Stored data entries:
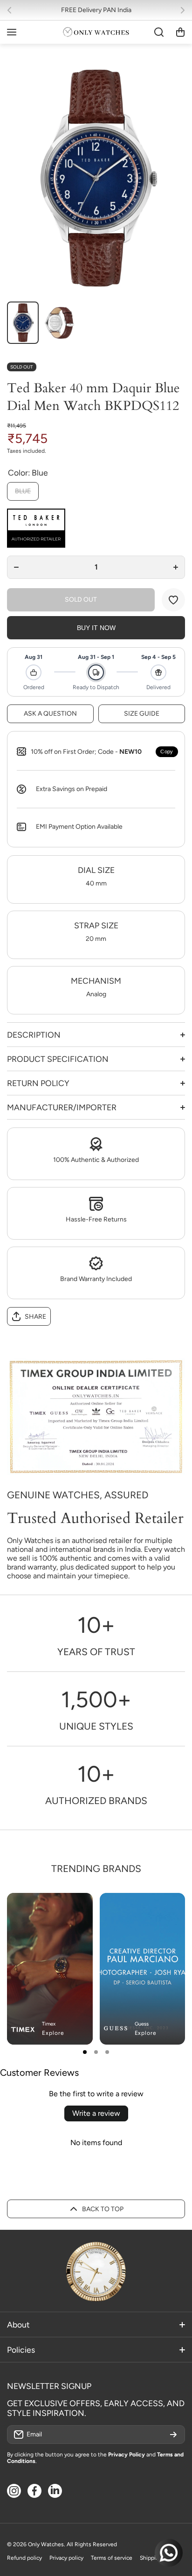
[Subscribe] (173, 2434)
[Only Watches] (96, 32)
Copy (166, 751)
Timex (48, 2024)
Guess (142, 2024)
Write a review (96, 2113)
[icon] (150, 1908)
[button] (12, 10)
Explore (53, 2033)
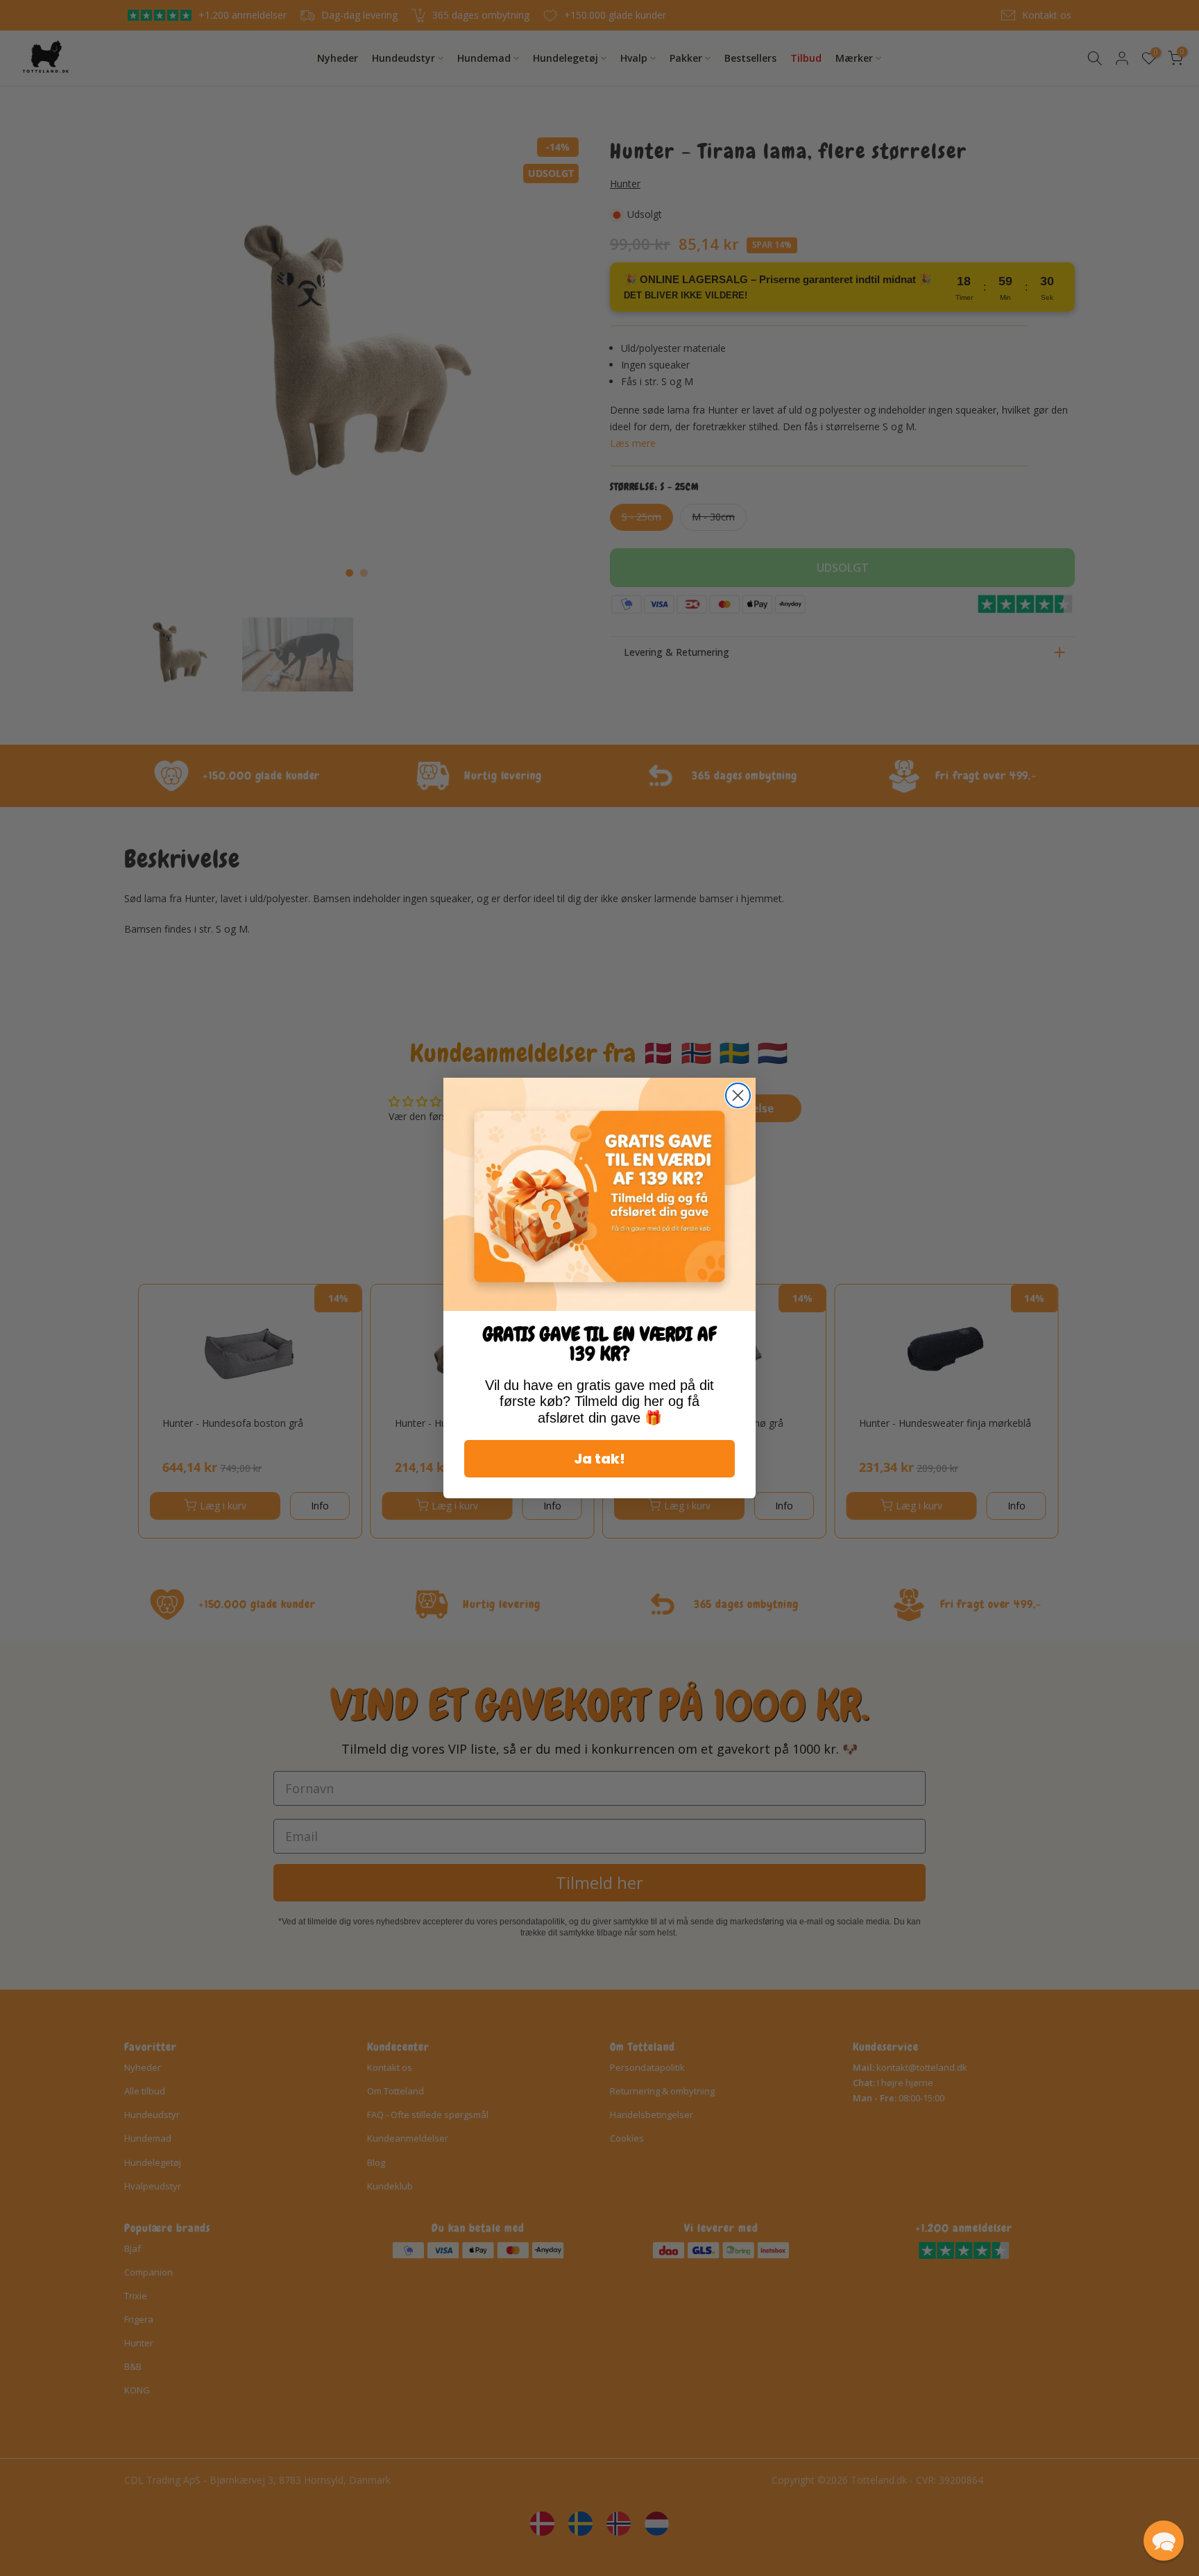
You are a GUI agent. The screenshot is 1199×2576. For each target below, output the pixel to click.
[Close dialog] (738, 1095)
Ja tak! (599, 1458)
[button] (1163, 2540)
==
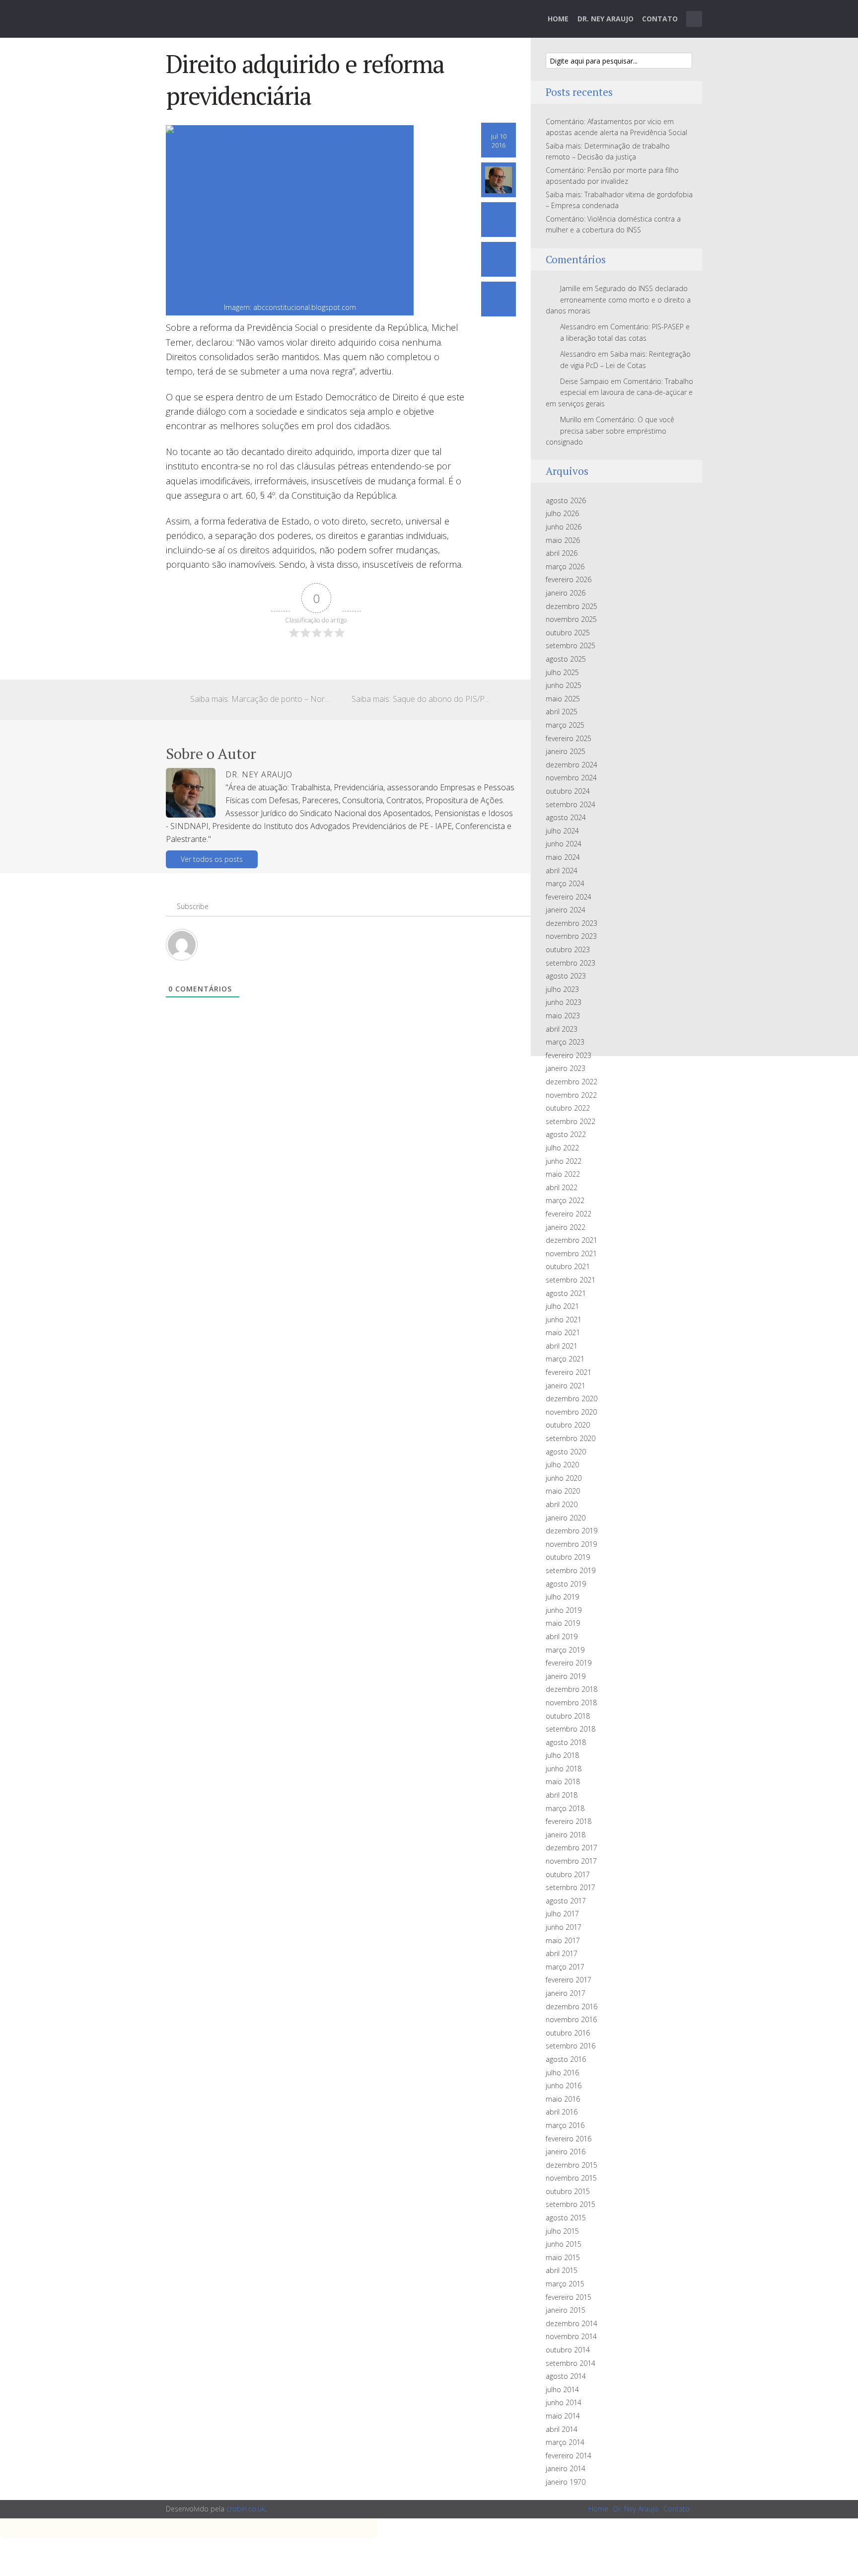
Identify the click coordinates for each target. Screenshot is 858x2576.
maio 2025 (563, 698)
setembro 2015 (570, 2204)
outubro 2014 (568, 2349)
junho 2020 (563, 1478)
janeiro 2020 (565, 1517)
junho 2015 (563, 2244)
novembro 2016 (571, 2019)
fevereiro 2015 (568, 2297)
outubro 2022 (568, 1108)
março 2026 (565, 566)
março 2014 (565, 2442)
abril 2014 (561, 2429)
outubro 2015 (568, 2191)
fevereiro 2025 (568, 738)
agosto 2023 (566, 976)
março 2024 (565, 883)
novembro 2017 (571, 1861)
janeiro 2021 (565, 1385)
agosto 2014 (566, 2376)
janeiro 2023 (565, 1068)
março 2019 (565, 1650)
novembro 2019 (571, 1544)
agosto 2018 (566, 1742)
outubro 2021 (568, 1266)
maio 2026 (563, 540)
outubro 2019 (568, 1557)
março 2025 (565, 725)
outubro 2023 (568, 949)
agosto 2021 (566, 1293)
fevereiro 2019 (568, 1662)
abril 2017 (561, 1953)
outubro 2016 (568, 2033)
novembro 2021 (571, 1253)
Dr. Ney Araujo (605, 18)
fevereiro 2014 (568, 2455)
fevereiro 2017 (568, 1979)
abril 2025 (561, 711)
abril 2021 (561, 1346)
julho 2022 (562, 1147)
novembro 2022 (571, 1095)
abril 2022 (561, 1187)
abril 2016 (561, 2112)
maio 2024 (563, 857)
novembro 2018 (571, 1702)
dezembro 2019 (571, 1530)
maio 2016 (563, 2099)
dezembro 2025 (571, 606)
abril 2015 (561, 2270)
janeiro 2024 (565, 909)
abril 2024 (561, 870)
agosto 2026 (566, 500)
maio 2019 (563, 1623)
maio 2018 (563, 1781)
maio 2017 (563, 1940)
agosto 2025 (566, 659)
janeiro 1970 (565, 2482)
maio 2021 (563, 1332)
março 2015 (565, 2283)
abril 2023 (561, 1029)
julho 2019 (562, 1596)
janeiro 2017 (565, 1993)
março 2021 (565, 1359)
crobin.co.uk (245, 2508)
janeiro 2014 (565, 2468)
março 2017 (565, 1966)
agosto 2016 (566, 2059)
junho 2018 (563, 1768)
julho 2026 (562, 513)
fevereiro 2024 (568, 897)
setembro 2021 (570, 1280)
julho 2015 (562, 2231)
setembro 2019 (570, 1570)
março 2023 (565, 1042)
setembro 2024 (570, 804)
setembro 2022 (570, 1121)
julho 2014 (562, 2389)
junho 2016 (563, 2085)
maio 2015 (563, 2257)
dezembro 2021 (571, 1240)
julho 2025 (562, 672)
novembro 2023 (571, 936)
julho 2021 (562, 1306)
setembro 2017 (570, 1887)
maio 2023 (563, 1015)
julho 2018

- Aim of the task
From the data above, copy each line where the string "agosto" appears.

- Completed task
agosto 2023 (566, 976)
agosto 2014 (566, 2376)
agosto 2018 (566, 1742)
agosto 2021 (566, 1293)
agosto 2026 (566, 500)
agosto 2025 (566, 659)
agosto 2016 (566, 2059)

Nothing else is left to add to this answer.